Estratto da leggere -
· · · · ·

Il legislatore ha dedicato al tema, in sé complesso per la poliforme sfaccettatura delle questioni che lo possono riguardare, cautela ed attenzione.

In linea generale va ricordato che è consolidata opinione quella secondo cui l'apporto del socio alla società possa essere in funzione della definitiva attribuzione al patrimonio della stessa (cd. conferimento a patrimonio), ovvero declinarsi secondo la regola del finanziamento (rectius del mutuo) con l'obbligo, quindi, a carico della società della restituzione.

A tanta semplicità classificatoria non corrisponde altrettanta linearità della valutazione degli interessi in gioco.

Per comodità classificatoria, si ritiene opportuno ricorrere all'esemplificazione di cui al Principio Contabile n. 28 elaborato dal Consiglio Nazionale dei Dottori Commercialisti e dei Ragionieri, il quale, com'è noto, distingue tra:

- versamenti a titolo di finanziamento;

- versamenti a fondo perduto (talora detti di capitale o di patrimonio);

- versamenti in conto futuro aumento di capitale;

- versamenti in conto aumento di capitale.

Le prime due "categorie" rappresentano la generale catalogazione della differenza tra apporto di capitale di credito (i cd. finanziamenti) ed apporto a patrimonio di capitale di rischio (i cd. versamenti a fondo perduto). Le altre due configurano formule di anticipazione della copertura del capitale sociale. Concettualmente la distinzione tra questi ultimi due "tipi" di apporti risulterebbe caratterizzata da un grado di maggiore incertezza a carico di quelli classificati come "versamenti in conto futuro aumento di capitale" rispetto a quelli "in conto aumento di capitale". Per i primi, infatti, e non per gli ultimi, l'attribuzione risulterebbe sub condicio: se la delibera di aumento futuro, in funzione della quale essi sono assegnati, non fosse adottata, l'obbligo di restituzione al "conferente" dovrebbe essere fuori discussione. Laddove la restituzione, per i secondi, pur in astratto ipotizzabile, configurerebbe più una questione legata ad una patologia della delibera d'aumento (già) adottata, che ad altro. Il tema è spinoso. Da un lato, infatti, la più diffusa dottrina appare orientata a considerare entrambe le ipotesi in parola come "debiti" della società verso i soci, considerando l'ingresso dei medesimi in contabilità come costitutiva di una posizione debitoria dell'ente verso il socio. Per contro, la prevalente tendenza giurisprudenziale considera questi apporti come apporti di capitale, ancorché sottratti alla disciplina dei conferimenti, con la conseguenza della tendenziale esclusione dell'obbligo di restituzione.

· · · · ·

Informazioni fornite -
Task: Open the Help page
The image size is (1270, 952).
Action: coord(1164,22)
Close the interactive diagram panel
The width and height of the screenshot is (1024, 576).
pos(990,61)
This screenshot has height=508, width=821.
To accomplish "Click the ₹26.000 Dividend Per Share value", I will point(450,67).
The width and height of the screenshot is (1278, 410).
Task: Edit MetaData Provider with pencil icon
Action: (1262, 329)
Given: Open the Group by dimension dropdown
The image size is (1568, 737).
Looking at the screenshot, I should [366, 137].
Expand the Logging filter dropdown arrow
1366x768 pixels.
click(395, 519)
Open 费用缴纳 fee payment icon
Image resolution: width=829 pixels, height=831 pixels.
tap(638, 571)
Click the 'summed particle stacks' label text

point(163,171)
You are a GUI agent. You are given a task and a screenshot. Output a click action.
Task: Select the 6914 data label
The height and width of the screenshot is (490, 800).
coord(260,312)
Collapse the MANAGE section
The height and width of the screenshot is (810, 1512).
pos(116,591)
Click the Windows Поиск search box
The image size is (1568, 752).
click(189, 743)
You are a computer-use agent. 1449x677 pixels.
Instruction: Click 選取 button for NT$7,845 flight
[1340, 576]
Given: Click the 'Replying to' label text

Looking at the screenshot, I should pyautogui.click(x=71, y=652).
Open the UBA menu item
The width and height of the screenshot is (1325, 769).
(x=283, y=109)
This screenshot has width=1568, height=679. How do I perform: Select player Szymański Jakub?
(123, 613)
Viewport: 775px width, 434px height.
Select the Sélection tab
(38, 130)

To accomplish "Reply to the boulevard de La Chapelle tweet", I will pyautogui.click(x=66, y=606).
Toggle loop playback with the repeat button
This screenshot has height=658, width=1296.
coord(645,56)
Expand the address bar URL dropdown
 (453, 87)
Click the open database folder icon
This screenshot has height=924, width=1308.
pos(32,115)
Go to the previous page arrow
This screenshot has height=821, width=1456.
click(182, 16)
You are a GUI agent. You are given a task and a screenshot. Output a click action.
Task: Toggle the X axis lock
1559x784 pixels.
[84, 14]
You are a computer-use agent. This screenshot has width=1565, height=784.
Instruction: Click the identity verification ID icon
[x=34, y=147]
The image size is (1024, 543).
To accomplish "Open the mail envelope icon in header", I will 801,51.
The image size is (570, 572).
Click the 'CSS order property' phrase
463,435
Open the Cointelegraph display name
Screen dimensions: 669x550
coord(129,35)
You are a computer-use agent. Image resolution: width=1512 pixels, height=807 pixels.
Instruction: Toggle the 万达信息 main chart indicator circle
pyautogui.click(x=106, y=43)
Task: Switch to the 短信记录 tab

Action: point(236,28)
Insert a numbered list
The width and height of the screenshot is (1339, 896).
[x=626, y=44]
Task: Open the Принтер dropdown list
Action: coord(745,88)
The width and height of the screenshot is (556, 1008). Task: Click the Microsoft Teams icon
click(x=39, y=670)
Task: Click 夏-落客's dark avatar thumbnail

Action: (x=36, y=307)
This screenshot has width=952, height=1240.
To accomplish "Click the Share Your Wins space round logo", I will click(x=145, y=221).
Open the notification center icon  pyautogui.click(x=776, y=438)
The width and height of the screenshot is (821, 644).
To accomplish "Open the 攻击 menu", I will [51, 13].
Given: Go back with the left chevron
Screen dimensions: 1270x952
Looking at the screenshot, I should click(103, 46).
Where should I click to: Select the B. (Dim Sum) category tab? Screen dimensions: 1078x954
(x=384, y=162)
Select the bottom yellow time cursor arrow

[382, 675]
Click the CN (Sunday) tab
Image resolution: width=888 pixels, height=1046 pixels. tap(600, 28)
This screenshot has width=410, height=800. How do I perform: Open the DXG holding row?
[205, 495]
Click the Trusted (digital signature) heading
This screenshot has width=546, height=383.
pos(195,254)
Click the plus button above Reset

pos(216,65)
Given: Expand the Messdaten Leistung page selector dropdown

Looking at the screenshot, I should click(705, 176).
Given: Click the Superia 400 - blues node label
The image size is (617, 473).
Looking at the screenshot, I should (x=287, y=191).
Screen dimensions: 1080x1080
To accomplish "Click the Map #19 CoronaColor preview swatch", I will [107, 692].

· · · · ·

Consegne -
(a) Traduca in inglese la seguente frase dell'estratto sui versamenti dei soci: "A tanta semplicità classificatoria non corrisponde altrettanta linearità della valutazione degli interessi in gioco."
(b) Trascriva senza modifiche le righe delle voci comprese tra quella contenente "Click the CN (Sunday) tab" e quella contenente "Looking at the screenshot, I should click(705, 176).", entrambe incluse.

Elenco risposte -
(a) Such simplicity of classification is not matched by an equally straightforward assessment of the interests at stake.

(b)
Click the CN (Sunday) tab
Image resolution: width=888 pixels, height=1046 pixels. tap(600, 28)
This screenshot has width=410, height=800. How do I perform: Open the DXG holding row?
[205, 495]
Click the Trusted (digital signature) heading
This screenshot has width=546, height=383.
pos(195,254)
Click the plus button above Reset

pos(216,65)
Given: Expand the Messdaten Leistung page selector dropdown

Looking at the screenshot, I should click(705, 176).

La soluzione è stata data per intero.